WHAT TO PRODUCE> The answer consists of the lines from the line holding "Task: Open Survey view icon in toolbar" through the last line of the entries, retyped exactly, and nothing else. No pictures belong in it.

Dataset excerpts>
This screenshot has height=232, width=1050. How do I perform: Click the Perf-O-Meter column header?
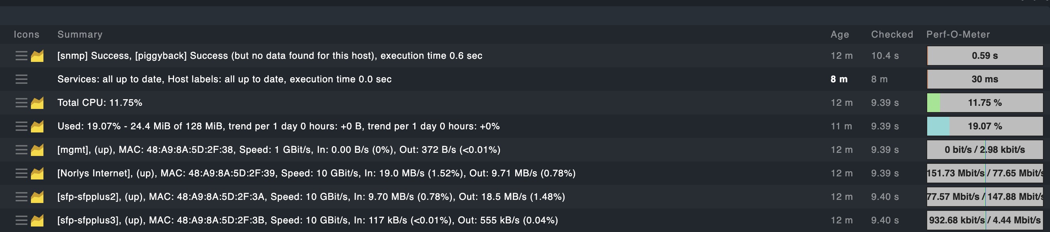958,34
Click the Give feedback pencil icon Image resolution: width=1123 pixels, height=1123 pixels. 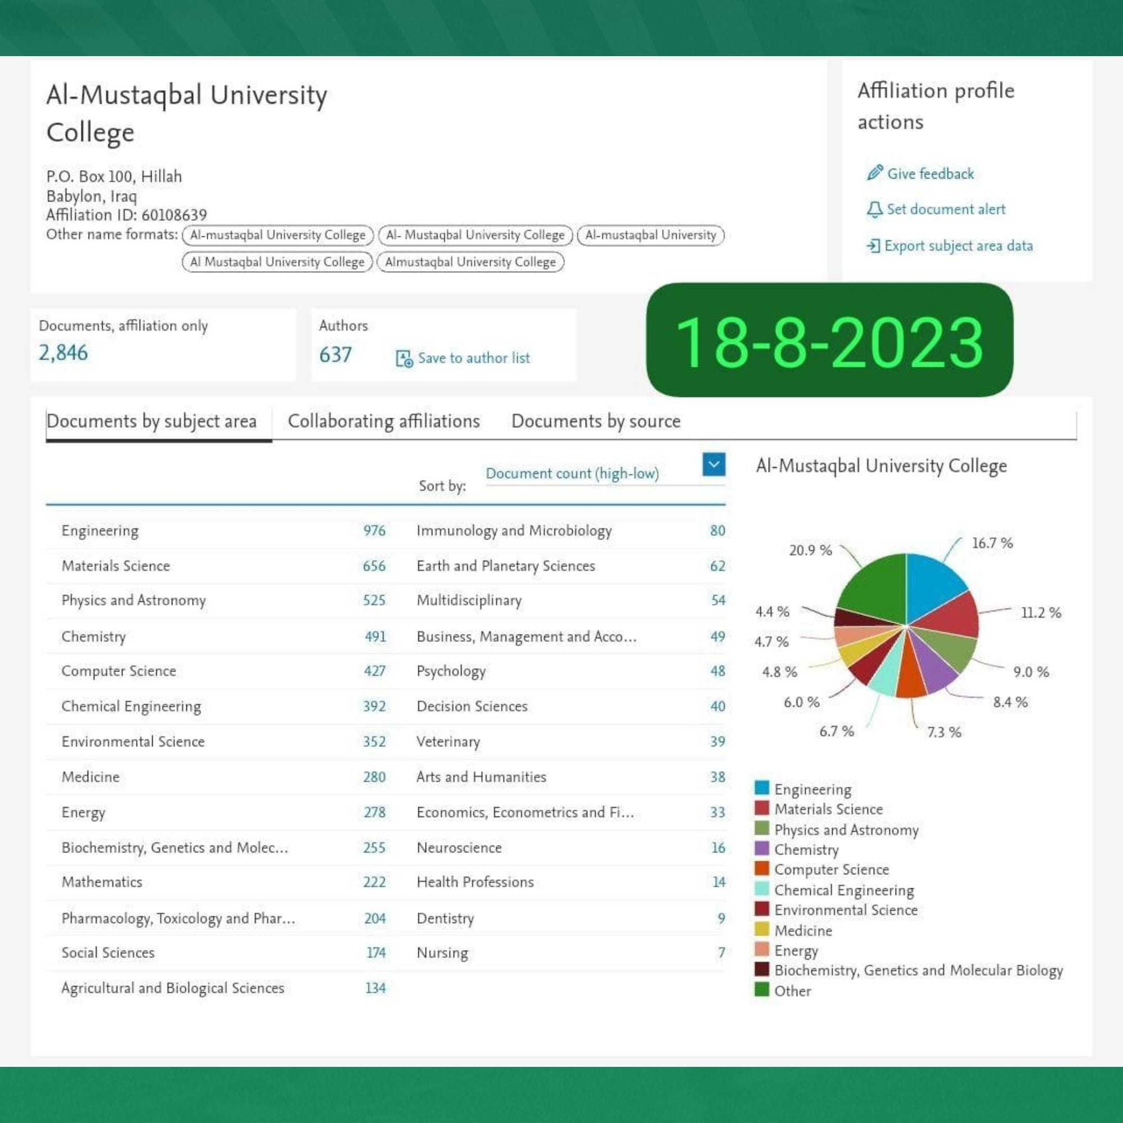coord(874,173)
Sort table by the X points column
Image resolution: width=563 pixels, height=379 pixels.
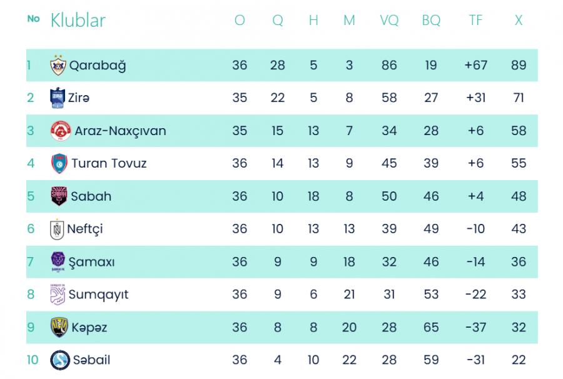point(519,20)

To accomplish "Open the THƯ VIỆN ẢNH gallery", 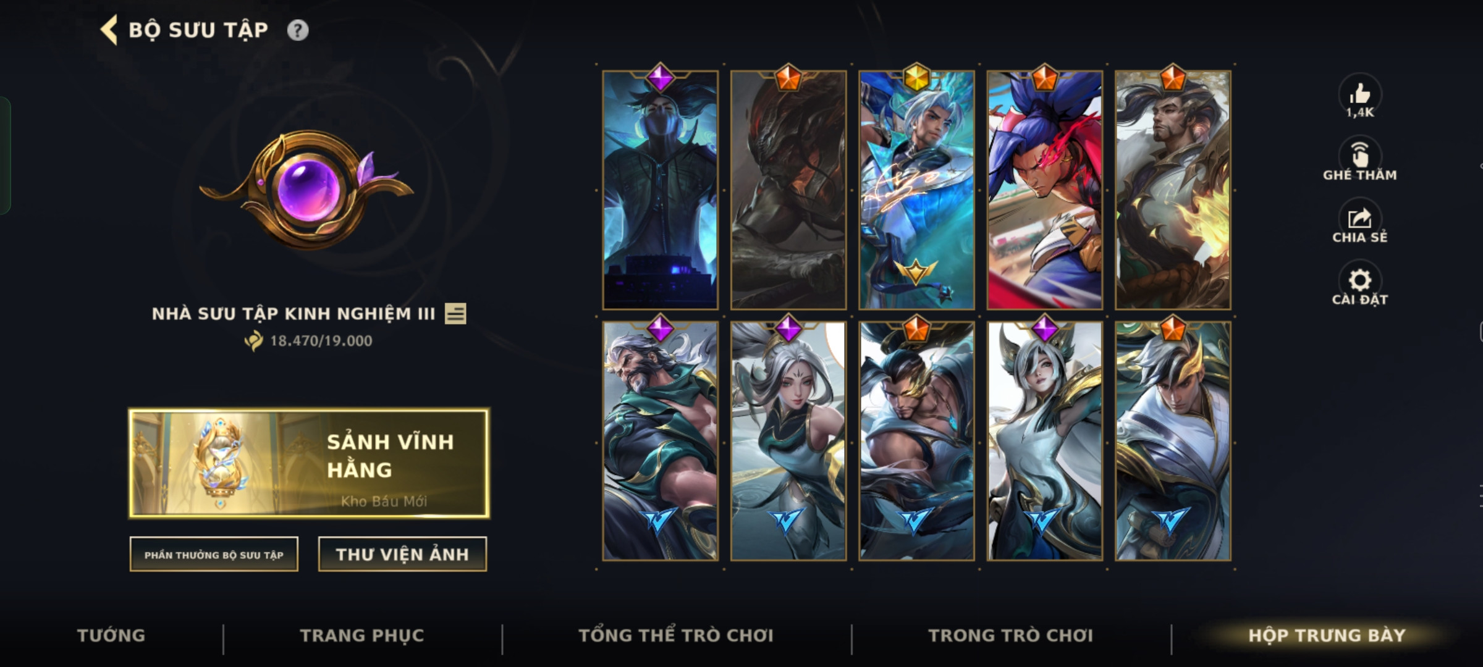I will tap(402, 555).
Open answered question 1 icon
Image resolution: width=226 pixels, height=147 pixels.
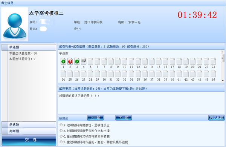pyautogui.click(x=63, y=61)
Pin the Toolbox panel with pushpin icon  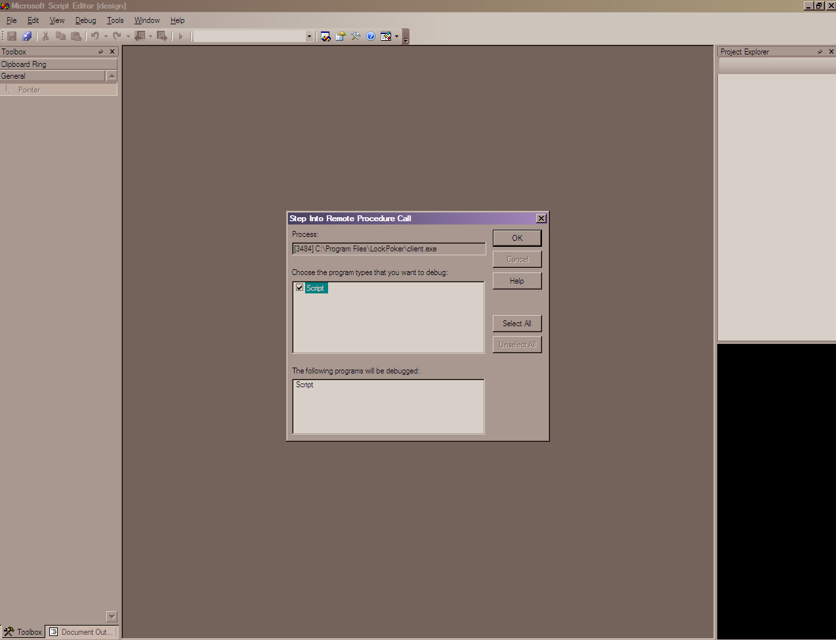click(100, 52)
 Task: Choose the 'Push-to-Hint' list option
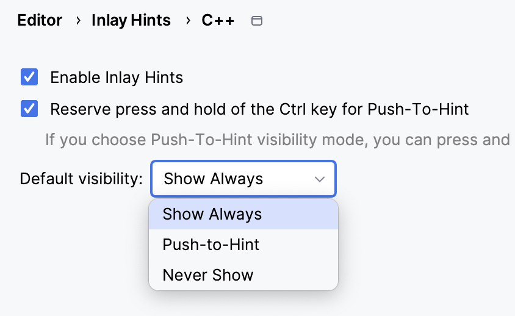tap(211, 245)
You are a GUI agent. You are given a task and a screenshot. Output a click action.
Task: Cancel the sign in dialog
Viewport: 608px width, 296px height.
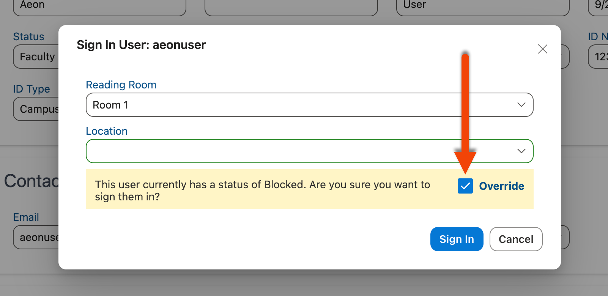coord(516,239)
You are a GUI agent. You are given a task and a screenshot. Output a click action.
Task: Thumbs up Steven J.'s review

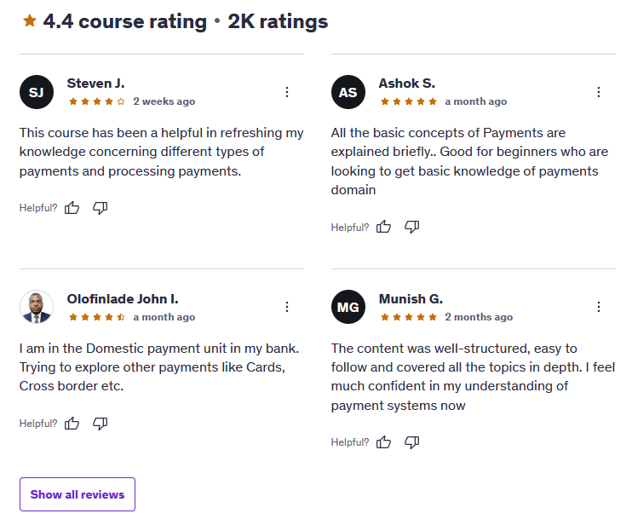tap(72, 208)
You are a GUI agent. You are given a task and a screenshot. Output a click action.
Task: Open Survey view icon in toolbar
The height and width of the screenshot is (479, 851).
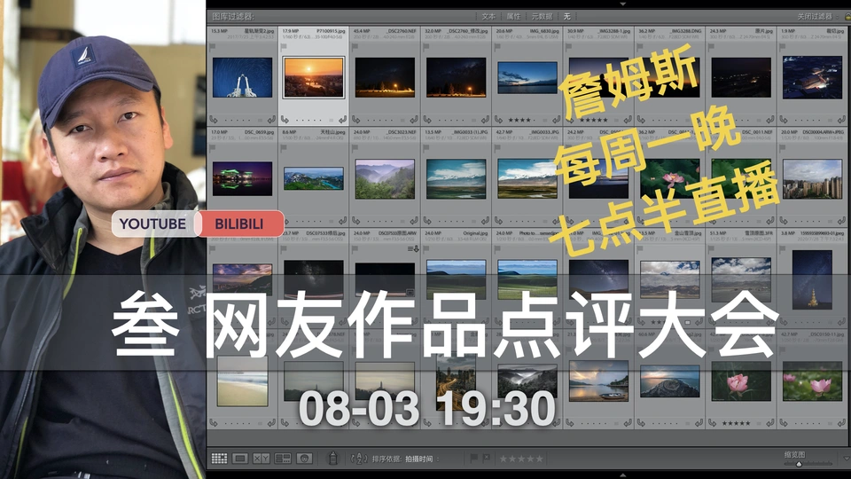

COMPLETED EXERCISE>
Task: Open Survey view icon in toolbar
The height and width of the screenshot is (479, 851).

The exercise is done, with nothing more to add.